Wednesday, January 19, 2011

Not even a provisional image, but a provision of a provisional image



During my first semester, I did a Powerpoint presentation on the use of modernist and industrial architecture in Antonioni's Il Deserto Rosso (1964). I was taking screencaps using VLC Media Player and found that scanning back and forth through the .avi file (the film was not yet available on R1 DVD, so I pirated a Russian DVD rip) often produced these bizarre layerings of imagery and digital distortion. I started taking caps during these short instants of distortion (the program would quickly correct these layerings, so you had to be very quick to grab them before they disappeared), and this one really struck me as a nice exemplification of the film's take on the violence of industrial Ravenna on the films' protagonists' subjectivities.

Unfortunately, an update to VLC all but nixed this effect, and I haven't been able to control the glitch to grab more of these great images (that's what you get when you rely on contingency for effects). Anyway, I'd like my image to take on these kinds of qualities, for the layering of different regimes of images really works, I think, to produce abstractions of otherwise transparent imagery.

My current plan is to utilize video editing cross dissolves in order to produce some kind of image. If one takes a still in the midst of the cross dissolve, one gets an intermediate image, often with blurred contours and cross-bleeding.

But what will these elements be?

Right now, I'm thinking it through in these ways:

1) E-Waste as a concept thrives on a disconnect between our virtual experience of computer hardware/software and the organic natural world. So, the first condensation will be between virtual/real worlds (my master's thesis also concerns these topics, so they've been rattling around the brain for awhile).

2) Yet, the issue is that our experience...well, my experience involves the simulacrum rather than the tangible hardware. That's, of course, part of why the problem occurs. So, I guess the image would have to also deal with the disjunction between the material devices producing my experience (probably while they're poisoning organic beings) and experience of actually using these things.
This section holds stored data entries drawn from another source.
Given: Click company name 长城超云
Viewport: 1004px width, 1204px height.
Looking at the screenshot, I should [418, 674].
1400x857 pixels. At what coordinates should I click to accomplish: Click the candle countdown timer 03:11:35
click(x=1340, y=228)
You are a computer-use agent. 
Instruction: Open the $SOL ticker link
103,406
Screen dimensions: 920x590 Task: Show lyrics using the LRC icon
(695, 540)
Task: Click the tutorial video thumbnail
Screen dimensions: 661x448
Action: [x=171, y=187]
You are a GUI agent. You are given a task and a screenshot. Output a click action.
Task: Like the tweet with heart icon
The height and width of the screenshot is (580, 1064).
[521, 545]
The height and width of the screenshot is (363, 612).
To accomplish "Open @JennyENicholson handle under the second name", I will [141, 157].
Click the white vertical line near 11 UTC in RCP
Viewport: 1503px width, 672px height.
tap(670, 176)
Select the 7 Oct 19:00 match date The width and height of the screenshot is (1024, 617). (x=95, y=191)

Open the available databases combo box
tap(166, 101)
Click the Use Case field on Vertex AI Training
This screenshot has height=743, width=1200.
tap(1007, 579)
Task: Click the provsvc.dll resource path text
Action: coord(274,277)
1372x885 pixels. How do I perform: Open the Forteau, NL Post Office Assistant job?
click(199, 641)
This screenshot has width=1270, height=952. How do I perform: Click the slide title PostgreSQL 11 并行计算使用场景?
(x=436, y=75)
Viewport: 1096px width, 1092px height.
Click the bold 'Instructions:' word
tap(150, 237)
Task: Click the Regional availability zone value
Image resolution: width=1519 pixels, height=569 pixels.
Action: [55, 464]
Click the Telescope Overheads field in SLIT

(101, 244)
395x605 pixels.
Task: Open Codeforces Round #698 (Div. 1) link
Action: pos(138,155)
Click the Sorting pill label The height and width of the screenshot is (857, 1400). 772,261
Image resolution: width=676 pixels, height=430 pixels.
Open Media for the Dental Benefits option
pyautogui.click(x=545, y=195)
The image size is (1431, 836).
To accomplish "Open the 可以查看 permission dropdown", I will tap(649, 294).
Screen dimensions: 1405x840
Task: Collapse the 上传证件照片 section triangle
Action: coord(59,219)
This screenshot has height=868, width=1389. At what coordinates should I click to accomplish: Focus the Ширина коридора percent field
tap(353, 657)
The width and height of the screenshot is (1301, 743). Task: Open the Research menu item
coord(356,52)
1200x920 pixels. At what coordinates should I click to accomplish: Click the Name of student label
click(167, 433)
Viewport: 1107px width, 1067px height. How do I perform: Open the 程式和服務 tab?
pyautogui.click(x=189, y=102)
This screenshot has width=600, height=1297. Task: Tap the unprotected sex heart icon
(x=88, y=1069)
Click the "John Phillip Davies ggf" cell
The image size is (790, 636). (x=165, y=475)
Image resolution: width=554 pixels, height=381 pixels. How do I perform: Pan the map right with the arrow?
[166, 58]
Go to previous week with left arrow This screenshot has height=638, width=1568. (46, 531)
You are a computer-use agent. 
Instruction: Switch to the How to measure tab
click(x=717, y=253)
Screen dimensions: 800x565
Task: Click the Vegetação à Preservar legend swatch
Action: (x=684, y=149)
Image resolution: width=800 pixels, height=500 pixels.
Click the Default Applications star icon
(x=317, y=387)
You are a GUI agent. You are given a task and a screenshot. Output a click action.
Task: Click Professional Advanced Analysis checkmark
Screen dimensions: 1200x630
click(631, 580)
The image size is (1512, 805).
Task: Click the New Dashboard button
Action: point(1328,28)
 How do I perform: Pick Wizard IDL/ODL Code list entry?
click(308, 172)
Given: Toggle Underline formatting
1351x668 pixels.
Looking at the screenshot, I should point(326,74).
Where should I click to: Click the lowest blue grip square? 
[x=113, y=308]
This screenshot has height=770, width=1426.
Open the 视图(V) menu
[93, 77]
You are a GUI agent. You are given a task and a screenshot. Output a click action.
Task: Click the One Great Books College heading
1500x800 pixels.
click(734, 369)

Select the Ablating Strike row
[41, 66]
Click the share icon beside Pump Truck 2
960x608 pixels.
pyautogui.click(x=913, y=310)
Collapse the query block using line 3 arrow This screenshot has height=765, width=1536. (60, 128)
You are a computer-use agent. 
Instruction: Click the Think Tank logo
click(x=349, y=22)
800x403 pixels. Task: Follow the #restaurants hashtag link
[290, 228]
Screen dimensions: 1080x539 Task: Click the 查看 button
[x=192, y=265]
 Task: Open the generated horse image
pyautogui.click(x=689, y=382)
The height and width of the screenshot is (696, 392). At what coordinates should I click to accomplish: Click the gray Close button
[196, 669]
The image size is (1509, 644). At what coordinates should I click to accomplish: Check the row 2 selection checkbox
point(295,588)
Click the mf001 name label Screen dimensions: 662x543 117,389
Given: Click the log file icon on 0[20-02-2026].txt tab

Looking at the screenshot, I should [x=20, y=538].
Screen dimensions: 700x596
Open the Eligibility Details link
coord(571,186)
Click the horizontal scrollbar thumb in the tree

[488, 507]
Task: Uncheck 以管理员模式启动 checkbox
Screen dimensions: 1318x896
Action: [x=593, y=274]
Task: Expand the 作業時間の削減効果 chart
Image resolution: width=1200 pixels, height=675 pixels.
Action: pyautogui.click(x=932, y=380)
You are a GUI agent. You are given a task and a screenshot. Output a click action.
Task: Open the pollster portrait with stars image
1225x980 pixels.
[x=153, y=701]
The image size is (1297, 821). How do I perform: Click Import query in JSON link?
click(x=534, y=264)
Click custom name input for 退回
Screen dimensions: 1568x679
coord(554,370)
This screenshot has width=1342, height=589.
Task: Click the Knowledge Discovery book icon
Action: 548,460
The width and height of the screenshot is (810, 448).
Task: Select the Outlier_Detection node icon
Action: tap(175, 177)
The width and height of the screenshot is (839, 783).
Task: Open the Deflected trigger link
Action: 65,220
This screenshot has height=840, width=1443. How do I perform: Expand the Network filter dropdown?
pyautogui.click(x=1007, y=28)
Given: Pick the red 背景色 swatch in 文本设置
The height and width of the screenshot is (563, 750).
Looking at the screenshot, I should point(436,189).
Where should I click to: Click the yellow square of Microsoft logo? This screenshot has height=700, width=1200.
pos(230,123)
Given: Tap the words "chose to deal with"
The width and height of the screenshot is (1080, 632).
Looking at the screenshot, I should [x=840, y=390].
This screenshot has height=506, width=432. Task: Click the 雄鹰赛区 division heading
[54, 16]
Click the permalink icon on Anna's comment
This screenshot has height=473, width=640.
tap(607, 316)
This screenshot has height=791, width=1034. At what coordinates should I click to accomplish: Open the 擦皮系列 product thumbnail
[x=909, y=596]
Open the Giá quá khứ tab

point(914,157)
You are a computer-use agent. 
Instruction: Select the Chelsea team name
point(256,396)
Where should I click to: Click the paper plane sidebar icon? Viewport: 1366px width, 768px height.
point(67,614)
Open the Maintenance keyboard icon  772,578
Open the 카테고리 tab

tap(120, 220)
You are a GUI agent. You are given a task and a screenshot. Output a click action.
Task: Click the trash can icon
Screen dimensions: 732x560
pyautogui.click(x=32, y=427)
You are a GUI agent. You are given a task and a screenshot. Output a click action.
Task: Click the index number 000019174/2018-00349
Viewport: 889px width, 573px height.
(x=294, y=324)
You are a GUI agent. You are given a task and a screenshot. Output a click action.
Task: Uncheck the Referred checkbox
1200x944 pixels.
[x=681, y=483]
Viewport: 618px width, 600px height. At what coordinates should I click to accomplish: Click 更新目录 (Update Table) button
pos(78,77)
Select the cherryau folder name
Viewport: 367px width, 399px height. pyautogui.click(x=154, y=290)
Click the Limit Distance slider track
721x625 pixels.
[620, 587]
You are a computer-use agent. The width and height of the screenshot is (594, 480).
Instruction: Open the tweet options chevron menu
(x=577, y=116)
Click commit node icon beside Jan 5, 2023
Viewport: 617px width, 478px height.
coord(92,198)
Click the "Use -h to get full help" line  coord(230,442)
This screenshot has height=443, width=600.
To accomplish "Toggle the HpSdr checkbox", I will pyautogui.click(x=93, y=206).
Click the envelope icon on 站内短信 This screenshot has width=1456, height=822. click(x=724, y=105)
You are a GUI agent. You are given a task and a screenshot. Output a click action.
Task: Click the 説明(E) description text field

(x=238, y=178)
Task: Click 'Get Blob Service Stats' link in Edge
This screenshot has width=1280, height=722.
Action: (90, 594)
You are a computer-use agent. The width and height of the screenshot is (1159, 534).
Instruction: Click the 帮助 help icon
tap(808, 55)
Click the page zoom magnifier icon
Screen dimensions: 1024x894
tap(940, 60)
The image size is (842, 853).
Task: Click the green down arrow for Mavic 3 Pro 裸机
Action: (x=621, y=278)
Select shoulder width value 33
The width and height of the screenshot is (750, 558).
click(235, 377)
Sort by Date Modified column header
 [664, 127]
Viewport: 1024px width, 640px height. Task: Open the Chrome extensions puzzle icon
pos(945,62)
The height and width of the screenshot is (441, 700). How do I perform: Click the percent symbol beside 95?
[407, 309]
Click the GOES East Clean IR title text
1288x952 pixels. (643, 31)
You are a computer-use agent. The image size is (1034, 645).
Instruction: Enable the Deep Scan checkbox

So, what I'm trying to do is to produce an image that involves: the natural world, the decaying electronics, and their juxtaposition to the regime of memory and GUI's.

Using dissolving techniques, I could ostensibly produce a kind of blurred image, approaching abstraction. BUT I'm not sure I want to go into full abstraction...the question then is how to negotiate visual force without losing any semblance of the denotative power of images...

Another memory I have from that course was working with Wilhelm Worringer's Abstraction and Empathy (1907), a text that sets Eastern (abstract) art against Western (realist) art. It suggests that art turns to abstraction to express comfort with indeterminacy and that realism can be taken as a sign of a culture's needing to assert its control over reality. Perhaps in our project of taking on an incredibly indeterminate time, we need to turn to abstraction as a way to reflect a growing comfort with indeterminacy. Maybe my desire to maintain some recognized imagery of the world reflects a discomfort with embracing indeterminacy.

Maybe I can pursue something akin to Kristeva's notion of signifiance, a term used to indicate something that falls between the signifier and the signified. Maureen Turim uses this as a key structural principle in her first book, Abstraction in Avant-Garde Films, which is where I stumbled on it. She cites the North American avant-garde film movement of the 60's and 70's (often called "structural" film, I think Sitney came up with that term) as utilizing an indeterminacy between signification and nonsense as a key way of producing force in the image. Barthes uses the term too in Image, Music, Text but takes a different spin on it (basically saying that it's a way of understanding our reaction to photographs beyond any informational or discernible aesthetic applications). Anyway, the challenge would then be to harness the force of indeterminacy produced by an image that we can almost figure out.

1 comment:

  1. Todd,

    I was also thinking about this idea of indeterminacy and my preliminary pictures are a messing around with laying images on top of one another, playing with the transparency, until it is unclear which image is which and that it creates an abstract pattern. . .there is a hint of meaning without revealing a definitive object that we can point to and say "there--that is a ___"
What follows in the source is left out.